Arava.
I buoi, pesanti, procedevano a capo chino, scansavano i sassi e
i cespugli di quel terreno arso, giallastro e Joseph non se ne curava.
Li seguiva soltanto, non dando loro né una voce di comando
né un indirizzo. Li seguiva. I suoi buoi sapevano, era facile
lavorare con Joseph.
Quel ragazzo secco, lungo, dinoccolato che non pensava mai a quello
che faceva.
A dorso nudo, scalzo, le ginocchia troppo grosse e le braccia troppo
lunghe, uno appoggiato all'aratro primitivo e l'altro penzolante,
quasi privo di forza e di volontà.
Arava.
Ma lo sguardo di Joseph era sognante e lontano come sognanti e lontani
erano i suoi pensieri.
Fra le lunghe corna dei buoi si profilava, a qualche miglio di distanza,
la sagoma dura, rossiccia e uniforme dell'Amba.
E Joseph era sempre proteso verso quella visione, come protesa e
fremente era la penna nera del capello da alpino che Joseph portava
in capo.
Fu quel berretto sformato, logoro, non più grigioverde, ma
colore della polvere che ci indusse a fermare la macchina.
Si affondava in quel terreno appena rimosso, faceva caldo. I buoi
ci videro e volgendo la testa dissero a Joseph che noi eravamo lì.
Anche Joseph ci guardò.
- Aderkum - azzardammo noi in uno scadente tigrignà.
- Buongiorno - ci rispose lui in perfetto italiano.
Non sapremmo dire se la cosa ci smontò o ci diede conforto.
Sappiamo che il novanta per cento di quel che si dice è sempre
inutile. Infatti aggiungemmo: - Stai arando?
Joseph non rispose e seguitò ad andare dietro ai buoi.
Lo seguimmo. Il suo sguardo era sempre là sull'Amba che si
profilava all'orizzonte.
- Come ti chiami?
- Joseph
- Chi ti ha dato quel cappello?
Si fermò di colpo, ci squadrò da capo a piedi, ma
riprese subito il suo camminare dicendo: - L'ho trovato -
Mentiva. Si vedeva che mentiva.
- Ci sono stati degli alpini da queste parti?
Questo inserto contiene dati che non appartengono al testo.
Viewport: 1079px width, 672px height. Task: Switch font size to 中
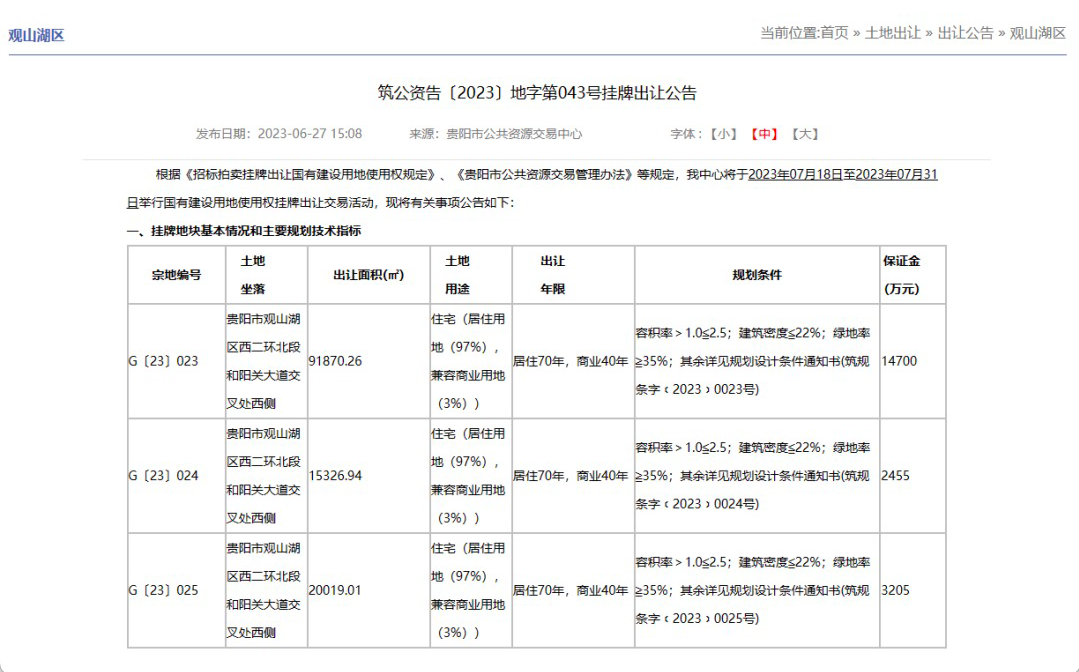(765, 134)
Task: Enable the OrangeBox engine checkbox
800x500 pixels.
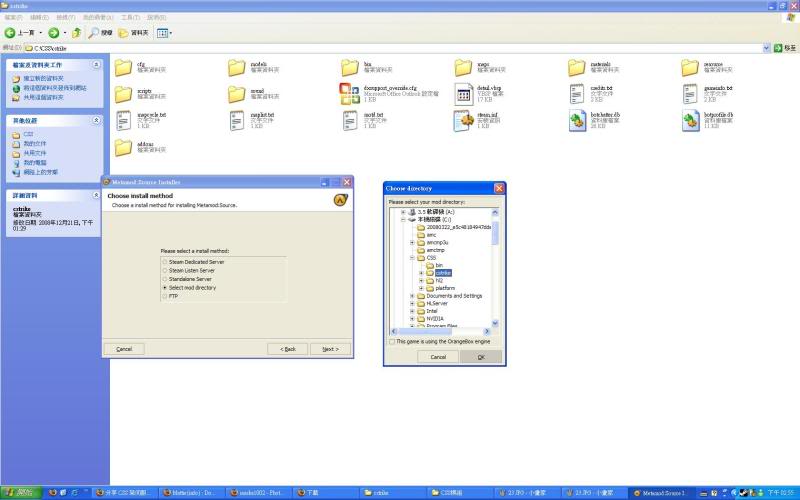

- Sì, c'è anche un cimitero - e indicò vagamente
con un alzar di mento un punto indistinto, forse vicino, forse lontano.
- Ci puoi accompagnare?
Fermò i buoi e senza parlare ci precedette.
Una ventina di croci, i cumuli di terra non si avvertivano quasi
più: il vento li aveva dispersi, annullati. Anche i nomi,
scritti in bianco sulle croci nere erano ormai indecifrabili.
- Tutti alpini?
- Sì, tutti alpini.
Joseph ristette un attimo innanzi ad una di quelle croci. Capimmo,
ma lo lasciammo stare.
Qualche momento dopo, quando il suo colloquio con chi giaceva sotto
a quella croce ebbe fine, ci avvicinammo.
- Era suo il cappello?
- Sì
- Te lo ha regalato lui?
- Sì
E a questo punto ci sfuggì naturale un perché.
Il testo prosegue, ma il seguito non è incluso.